Start of Block
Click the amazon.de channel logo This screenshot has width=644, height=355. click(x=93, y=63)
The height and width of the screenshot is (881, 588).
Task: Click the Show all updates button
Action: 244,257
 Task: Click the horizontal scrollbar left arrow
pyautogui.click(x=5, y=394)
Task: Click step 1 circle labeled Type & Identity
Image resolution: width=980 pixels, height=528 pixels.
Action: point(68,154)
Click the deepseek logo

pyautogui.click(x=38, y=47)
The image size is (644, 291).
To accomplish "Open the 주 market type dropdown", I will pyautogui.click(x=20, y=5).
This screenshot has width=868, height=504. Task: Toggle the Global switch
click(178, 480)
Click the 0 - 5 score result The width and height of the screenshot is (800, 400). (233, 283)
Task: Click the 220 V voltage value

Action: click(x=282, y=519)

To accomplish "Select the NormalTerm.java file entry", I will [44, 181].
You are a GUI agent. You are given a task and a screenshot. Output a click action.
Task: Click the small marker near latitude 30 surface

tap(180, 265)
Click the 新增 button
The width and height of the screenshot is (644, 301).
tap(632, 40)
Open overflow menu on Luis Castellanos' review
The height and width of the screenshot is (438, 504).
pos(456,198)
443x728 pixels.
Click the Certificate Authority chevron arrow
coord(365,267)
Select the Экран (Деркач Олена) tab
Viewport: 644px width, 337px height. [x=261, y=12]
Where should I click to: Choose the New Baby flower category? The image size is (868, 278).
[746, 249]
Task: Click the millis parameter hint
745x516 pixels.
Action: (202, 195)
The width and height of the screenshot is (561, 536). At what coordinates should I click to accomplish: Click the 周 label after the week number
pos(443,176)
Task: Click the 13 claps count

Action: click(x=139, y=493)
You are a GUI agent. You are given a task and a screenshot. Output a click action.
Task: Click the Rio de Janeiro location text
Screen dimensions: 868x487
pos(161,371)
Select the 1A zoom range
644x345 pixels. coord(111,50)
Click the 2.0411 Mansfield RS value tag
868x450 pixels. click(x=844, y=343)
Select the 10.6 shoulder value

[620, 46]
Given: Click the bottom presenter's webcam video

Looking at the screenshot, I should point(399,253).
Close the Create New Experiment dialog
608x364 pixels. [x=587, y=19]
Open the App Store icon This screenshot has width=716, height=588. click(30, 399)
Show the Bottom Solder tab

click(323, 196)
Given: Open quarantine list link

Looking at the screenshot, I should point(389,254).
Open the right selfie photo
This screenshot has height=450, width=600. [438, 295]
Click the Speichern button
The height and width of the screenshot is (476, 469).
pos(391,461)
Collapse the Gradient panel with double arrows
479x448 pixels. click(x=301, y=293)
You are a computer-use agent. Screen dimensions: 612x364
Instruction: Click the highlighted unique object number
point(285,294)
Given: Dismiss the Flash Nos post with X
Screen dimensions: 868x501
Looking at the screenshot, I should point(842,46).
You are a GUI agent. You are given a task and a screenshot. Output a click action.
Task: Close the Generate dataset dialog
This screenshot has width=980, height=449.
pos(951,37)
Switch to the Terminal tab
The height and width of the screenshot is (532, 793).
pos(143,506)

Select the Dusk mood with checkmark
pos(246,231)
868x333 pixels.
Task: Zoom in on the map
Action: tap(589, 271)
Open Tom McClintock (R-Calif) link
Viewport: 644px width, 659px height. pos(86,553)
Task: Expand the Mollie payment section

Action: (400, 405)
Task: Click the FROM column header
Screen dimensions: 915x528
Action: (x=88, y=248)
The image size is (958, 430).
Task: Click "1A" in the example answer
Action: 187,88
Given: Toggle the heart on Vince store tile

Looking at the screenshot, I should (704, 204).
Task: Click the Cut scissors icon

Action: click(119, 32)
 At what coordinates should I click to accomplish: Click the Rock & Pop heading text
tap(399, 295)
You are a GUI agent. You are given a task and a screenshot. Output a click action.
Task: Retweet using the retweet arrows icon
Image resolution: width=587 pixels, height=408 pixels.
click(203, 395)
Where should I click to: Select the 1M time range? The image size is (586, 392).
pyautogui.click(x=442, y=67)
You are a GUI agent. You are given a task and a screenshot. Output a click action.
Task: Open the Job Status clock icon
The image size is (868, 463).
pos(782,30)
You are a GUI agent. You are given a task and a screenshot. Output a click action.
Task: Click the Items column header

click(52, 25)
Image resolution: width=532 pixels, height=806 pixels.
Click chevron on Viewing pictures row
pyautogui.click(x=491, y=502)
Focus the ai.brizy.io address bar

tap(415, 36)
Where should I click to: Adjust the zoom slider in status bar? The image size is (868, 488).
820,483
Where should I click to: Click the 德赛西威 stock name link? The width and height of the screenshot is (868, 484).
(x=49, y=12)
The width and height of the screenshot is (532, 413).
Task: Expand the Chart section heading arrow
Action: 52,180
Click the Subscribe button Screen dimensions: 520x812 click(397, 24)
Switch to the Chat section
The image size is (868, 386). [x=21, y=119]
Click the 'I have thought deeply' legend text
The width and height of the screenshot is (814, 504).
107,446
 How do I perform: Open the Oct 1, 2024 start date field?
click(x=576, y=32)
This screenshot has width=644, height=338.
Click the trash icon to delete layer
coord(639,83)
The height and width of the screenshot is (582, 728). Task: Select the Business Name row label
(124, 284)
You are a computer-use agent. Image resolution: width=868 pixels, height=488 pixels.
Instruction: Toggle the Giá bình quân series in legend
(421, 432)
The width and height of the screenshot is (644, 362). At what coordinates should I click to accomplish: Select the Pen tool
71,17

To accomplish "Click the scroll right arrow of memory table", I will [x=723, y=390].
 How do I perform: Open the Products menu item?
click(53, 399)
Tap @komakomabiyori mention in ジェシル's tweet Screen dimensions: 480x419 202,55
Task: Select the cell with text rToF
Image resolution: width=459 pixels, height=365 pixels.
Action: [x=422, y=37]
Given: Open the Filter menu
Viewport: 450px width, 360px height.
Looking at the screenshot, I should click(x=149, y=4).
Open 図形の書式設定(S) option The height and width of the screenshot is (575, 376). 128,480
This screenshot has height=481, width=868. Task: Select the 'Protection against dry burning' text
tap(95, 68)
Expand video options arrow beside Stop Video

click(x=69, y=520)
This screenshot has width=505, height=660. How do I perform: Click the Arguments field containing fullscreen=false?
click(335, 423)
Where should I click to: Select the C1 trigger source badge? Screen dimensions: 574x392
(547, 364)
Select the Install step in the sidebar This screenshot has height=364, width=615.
End of Block
● **WHAT YOU NEED TO DO**
The listing is to be retyped in full, exactly as shown.

● **RESPONSE AREA**
Click the amazon.de channel logo This screenshot has width=644, height=355. click(x=93, y=63)
The height and width of the screenshot is (881, 588).
Task: Click the Show all updates button
Action: 244,257
 Task: Click the horizontal scrollbar left arrow
pyautogui.click(x=5, y=394)
Task: Click step 1 circle labeled Type & Identity
Image resolution: width=980 pixels, height=528 pixels.
Action: point(68,154)
Click the deepseek logo

pyautogui.click(x=38, y=47)
The image size is (644, 291).
To accomplish "Open the 주 market type dropdown", I will pyautogui.click(x=20, y=5).
This screenshot has width=868, height=504. Task: Toggle the Global switch
click(178, 480)
Click the 0 - 5 score result The width and height of the screenshot is (800, 400). (233, 283)
Task: Click the 220 V voltage value

Action: click(x=282, y=519)

To accomplish "Select the NormalTerm.java file entry", I will [44, 181].
You are a GUI agent. You are given a task and a screenshot. Output a click action.
Task: Click the small marker near latitude 30 surface

tap(180, 265)
Click the 新增 button
The width and height of the screenshot is (644, 301).
tap(632, 40)
Open overflow menu on Luis Castellanos' review
The height and width of the screenshot is (438, 504).
pos(456,198)
443x728 pixels.
Click the Certificate Authority chevron arrow
coord(365,267)
Select the Экран (Деркач Олена) tab
Viewport: 644px width, 337px height. [x=261, y=12]
Where should I click to: Choose the New Baby flower category? The image size is (868, 278).
[746, 249]
Task: Click the millis parameter hint
745x516 pixels.
Action: (202, 195)
The width and height of the screenshot is (561, 536). At what coordinates should I click to accomplish: Click the 周 label after the week number
pos(443,176)
Task: Click the 13 claps count

Action: click(x=139, y=493)
You are a GUI agent. You are given a task and a screenshot. Output a click action.
Task: Click the Rio de Janeiro location text
Screen dimensions: 868x487
pos(161,371)
Select the 1A zoom range
644x345 pixels. coord(111,50)
Click the 2.0411 Mansfield RS value tag
868x450 pixels. click(x=844, y=343)
Select the 10.6 shoulder value

[620, 46]
Given: Click the bottom presenter's webcam video

Looking at the screenshot, I should point(399,253).
Close the Create New Experiment dialog
608x364 pixels. [x=587, y=19]
Open the App Store icon This screenshot has width=716, height=588. click(30, 399)
Show the Bottom Solder tab

click(323, 196)
Given: Open quarantine list link

Looking at the screenshot, I should point(389,254).
Open the right selfie photo
This screenshot has height=450, width=600. [438, 295]
Click the Speichern button
The height and width of the screenshot is (476, 469).
pos(391,461)
Collapse the Gradient panel with double arrows
479x448 pixels. click(x=301, y=293)
You are a computer-use agent. Screen dimensions: 612x364
Instruction: Click the highlighted unique object number
point(285,294)
Given: Dismiss the Flash Nos post with X
Screen dimensions: 868x501
Looking at the screenshot, I should point(842,46).
You are a GUI agent. You are given a task and a screenshot. Output a click action.
Task: Close the Generate dataset dialog
This screenshot has width=980, height=449.
pos(951,37)
Switch to the Terminal tab
The height and width of the screenshot is (532, 793).
pos(143,506)

Select the Dusk mood with checkmark
pos(246,231)
868x333 pixels.
Task: Zoom in on the map
Action: tap(589, 271)
Open Tom McClintock (R-Calif) link
Viewport: 644px width, 659px height. pos(86,553)
Task: Expand the Mollie payment section

Action: (400, 405)
Task: Click the FROM column header
Screen dimensions: 915x528
Action: (x=88, y=248)
The image size is (958, 430).
Task: Click "1A" in the example answer
Action: 187,88
Given: Toggle the heart on Vince store tile

Looking at the screenshot, I should (704, 204).
Task: Click the Cut scissors icon

Action: click(119, 32)
 At what coordinates should I click to accomplish: Click the Rock & Pop heading text
tap(399, 295)
You are a GUI agent. You are given a task and a screenshot. Output a click action.
Task: Retweet using the retweet arrows icon
Image resolution: width=587 pixels, height=408 pixels.
click(203, 395)
Where should I click to: Select the 1M time range? The image size is (586, 392).
pyautogui.click(x=442, y=67)
You are a GUI agent. You are given a task and a screenshot. Output a click action.
Task: Open the Job Status clock icon
The image size is (868, 463).
pos(782,30)
You are a GUI agent. You are given a task and a screenshot. Output a click action.
Task: Click the Items column header

click(52, 25)
Image resolution: width=532 pixels, height=806 pixels.
Click chevron on Viewing pictures row
pyautogui.click(x=491, y=502)
Focus the ai.brizy.io address bar

tap(415, 36)
Where should I click to: Adjust the zoom slider in status bar? The image size is (868, 488).
820,483
Where should I click to: Click the 德赛西威 stock name link? The width and height of the screenshot is (868, 484).
(x=49, y=12)
The width and height of the screenshot is (532, 413).
Task: Expand the Chart section heading arrow
Action: 52,180
Click the Subscribe button Screen dimensions: 520x812 click(397, 24)
Switch to the Chat section
The image size is (868, 386). [x=21, y=119]
Click the 'I have thought deeply' legend text
The width and height of the screenshot is (814, 504).
107,446
 How do I perform: Open the Oct 1, 2024 start date field?
click(x=576, y=32)
This screenshot has width=644, height=338.
Click the trash icon to delete layer
coord(639,83)
The height and width of the screenshot is (582, 728). Task: Select the Business Name row label
(124, 284)
You are a computer-use agent. Image resolution: width=868 pixels, height=488 pixels.
Instruction: Toggle the Giá bình quân series in legend
(421, 432)
The width and height of the screenshot is (644, 362). At what coordinates should I click to accomplish: Select the Pen tool
71,17

To accomplish "Click the scroll right arrow of memory table", I will [x=723, y=390].
 How do I perform: Open the Products menu item?
click(53, 399)
Tap @komakomabiyori mention in ジェシル's tweet Screen dimensions: 480x419 202,55
Task: Select the cell with text rToF
Image resolution: width=459 pixels, height=365 pixels.
Action: [x=422, y=37]
Given: Open the Filter menu
Viewport: 450px width, 360px height.
Looking at the screenshot, I should click(x=149, y=4).
Open 図形の書式設定(S) option The height and width of the screenshot is (575, 376). 128,480
This screenshot has height=481, width=868. Task: Select the 'Protection against dry burning' text
tap(95, 68)
Expand video options arrow beside Stop Video

click(x=69, y=520)
This screenshot has width=505, height=660. How do I perform: Click the Arguments field containing fullscreen=false?
click(335, 423)
Where should I click to: Select the C1 trigger source badge? Screen dimensions: 574x392
(547, 364)
Select the Install step in the sidebar This screenshot has height=364, width=615.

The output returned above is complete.